Este afastamento radical da história alarmou a muitos. Como alguém poderia ter certeza de que a cristologia estava devidamente alicerçada na pessoa e na obra de Jesus Cristo? Como alguém poderia começar a checar a cristologia, se a história de Jesus era totalmente irrelevante? Para um número cada vez maior de estudiosos, pertencentes às áreas do Novo Testamento e dos estudos dogmáticos, parecia que Bultmann tinha apenas desatado um nó górdio, sem no entanto solucionar as graves questões históricas que estavam sendo debatidas.
Para Bultmann, no entanto, tudo que fosse possível ou necessário saber sobre o Jesus histórico era o fato de que ele existiu. Para o estudioso de Novo Testamento, Gerhard Ebeling, a pessoa do Jesus histórico é a base fundamental da cristologia, e uma vez que se demonstrasse que a cristologia nada mais era do que uma interpretação equivocada do significado do Jesus histórico, isso seria o fim da cristologia. Podemos dizer que com essa afirmação, Ebeling estava expressando as preocupações que constituíram a base para uma "nova busca do Jesus histórico".

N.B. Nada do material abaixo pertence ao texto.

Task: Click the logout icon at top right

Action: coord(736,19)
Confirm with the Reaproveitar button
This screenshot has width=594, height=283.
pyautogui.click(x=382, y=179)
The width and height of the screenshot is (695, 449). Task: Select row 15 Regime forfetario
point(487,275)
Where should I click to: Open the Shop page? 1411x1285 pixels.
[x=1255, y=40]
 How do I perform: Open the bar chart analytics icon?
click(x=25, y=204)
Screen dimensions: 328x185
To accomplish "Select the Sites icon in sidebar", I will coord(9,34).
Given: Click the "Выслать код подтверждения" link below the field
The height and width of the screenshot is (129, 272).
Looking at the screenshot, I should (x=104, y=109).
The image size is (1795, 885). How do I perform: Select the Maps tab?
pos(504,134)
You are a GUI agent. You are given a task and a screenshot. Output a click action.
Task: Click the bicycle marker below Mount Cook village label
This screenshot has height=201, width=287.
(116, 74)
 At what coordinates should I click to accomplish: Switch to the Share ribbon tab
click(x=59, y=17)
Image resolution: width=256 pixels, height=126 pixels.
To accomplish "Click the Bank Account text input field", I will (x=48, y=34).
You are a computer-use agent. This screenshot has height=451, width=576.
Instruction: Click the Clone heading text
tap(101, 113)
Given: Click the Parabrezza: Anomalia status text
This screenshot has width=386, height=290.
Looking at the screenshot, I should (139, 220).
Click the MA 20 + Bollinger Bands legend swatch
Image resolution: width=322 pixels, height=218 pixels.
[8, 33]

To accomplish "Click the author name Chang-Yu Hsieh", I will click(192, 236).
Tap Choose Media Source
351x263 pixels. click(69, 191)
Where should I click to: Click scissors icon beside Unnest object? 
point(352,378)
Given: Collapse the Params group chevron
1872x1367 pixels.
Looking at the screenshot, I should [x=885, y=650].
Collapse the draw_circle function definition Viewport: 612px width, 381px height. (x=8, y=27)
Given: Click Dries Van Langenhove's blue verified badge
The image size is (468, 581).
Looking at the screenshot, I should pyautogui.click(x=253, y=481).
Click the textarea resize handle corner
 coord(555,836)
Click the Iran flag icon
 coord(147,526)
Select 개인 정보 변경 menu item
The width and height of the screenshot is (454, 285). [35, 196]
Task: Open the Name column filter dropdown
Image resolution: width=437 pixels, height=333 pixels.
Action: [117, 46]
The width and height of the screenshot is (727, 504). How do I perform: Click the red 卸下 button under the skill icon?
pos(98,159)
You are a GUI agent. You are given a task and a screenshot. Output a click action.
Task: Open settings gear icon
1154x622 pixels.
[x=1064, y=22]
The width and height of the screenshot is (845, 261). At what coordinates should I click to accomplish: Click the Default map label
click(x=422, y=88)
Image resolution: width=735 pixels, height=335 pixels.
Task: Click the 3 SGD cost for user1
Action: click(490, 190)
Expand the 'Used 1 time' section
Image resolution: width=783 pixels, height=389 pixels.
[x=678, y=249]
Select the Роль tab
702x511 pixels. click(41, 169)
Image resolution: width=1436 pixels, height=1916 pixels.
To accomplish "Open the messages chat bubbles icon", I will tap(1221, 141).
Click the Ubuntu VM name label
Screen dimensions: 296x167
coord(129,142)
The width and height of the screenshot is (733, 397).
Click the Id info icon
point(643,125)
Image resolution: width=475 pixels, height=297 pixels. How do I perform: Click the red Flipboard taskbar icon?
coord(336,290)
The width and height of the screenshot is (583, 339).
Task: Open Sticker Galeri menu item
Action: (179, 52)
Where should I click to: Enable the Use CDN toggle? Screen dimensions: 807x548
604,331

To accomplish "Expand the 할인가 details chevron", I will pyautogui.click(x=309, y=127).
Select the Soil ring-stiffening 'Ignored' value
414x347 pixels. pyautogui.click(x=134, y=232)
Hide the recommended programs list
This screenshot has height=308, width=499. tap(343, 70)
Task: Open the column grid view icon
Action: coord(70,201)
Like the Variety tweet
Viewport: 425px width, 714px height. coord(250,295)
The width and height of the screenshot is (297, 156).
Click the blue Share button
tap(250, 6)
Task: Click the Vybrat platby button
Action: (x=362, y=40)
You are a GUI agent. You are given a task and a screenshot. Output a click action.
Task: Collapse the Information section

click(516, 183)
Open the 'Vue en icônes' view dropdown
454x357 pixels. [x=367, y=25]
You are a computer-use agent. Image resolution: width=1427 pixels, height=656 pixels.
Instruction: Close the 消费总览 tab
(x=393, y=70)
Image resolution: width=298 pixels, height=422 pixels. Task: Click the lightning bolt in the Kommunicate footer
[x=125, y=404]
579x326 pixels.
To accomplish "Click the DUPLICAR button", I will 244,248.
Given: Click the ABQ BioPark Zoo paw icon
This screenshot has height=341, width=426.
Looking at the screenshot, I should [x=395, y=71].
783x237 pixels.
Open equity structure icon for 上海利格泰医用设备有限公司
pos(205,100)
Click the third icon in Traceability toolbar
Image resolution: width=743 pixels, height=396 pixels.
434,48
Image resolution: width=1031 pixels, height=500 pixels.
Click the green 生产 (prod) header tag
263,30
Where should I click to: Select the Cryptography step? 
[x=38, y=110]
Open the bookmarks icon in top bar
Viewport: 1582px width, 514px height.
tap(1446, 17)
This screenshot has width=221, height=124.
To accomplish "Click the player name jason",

PENSAMENTOS DE RUDOLF BULTMANN
"É precisamente pelo abandono radical e pela crítica consciente dessa cosmovisão mitológica da Bíblia que podemos trazer à luz a pedra de tropeço real, ou seja, o fato de que a palavra de Deus chama o ser humano a renunciar a toda segurança de obra humana."
"A fé é a renúncia por parte do ser humano à sua própria segurança e a disposição de encontrá-la unicamente no além invisível, em Deus. Isso significa que a fé é uma segurança ali onde nenhuma segurança pode ser vista; é como disse Lutero, a disposição de entrar confiadamente nas trevas do futuro."
"Creio que Deus atua aqui e agora, mas Sua ação é oculta, porque não é diretamente idêntica ao acontecimento visível. Ainda não sei o que Deus está fazendo, e talvez nunca chegue a sabê-lo, mas creio firmemente que é importante para minha existência pessoal, e devo perguntar-me o que é que Deus está me dizendo. Talvez esteja me dizendo apenas que devo agüentar em silêncio."
"A graça de Deus é a graça que perdoa pecados, isto é ela liberta o ser humano de seu passado, que o mantém preso. Liberta-o daquela postura do ser humano que quer se assegurar, lançando por isso mão do que é disponível e apegando-se ao que é transitório e sempre já passado".
"Portanto, o acontecimento ocorrido em Cristo é a revelação do amor de Deus, que liberta o ser humano de si mesmo, libertando-o para uma vida de entrega na fé e no amor. Fé como liberdade do ser humano de si mesmo, como abertura para o futuro, só é possível como fé no amor de Deus. Contudo, a fé no amor de Deus permanece auto-suficiência enquanto o amor de Deus for uma imagem criada pelo desejo, uma idéia, enquanto Deus não revelar seu amor. A fé cristã é fé em Cristo pelo fato de ser fé no amor revelado de Deus. Só quem já é amado pode amar".
"A palavra de Deus exorta o ser humano a renunciar a seu egoísmo e à segurança ilusória que ele próprio construiu para si. Exorta-o a que se volte para Deus, que está além do mundo e do pensamento científico. Exorta-o, ao mesmo tempo, a que encontre seu verdadeiro eu. Porque o eu do ser humano, sua vida interior, sua existência pessoal também se encontra além do mundo visível e do pensamento racional. A palavra de Deus interpela o ser humano em sua existência pessoal e, assim, o liberta do mundo, da preocupação e da angústia que o oprimem tão logo se esquece do além".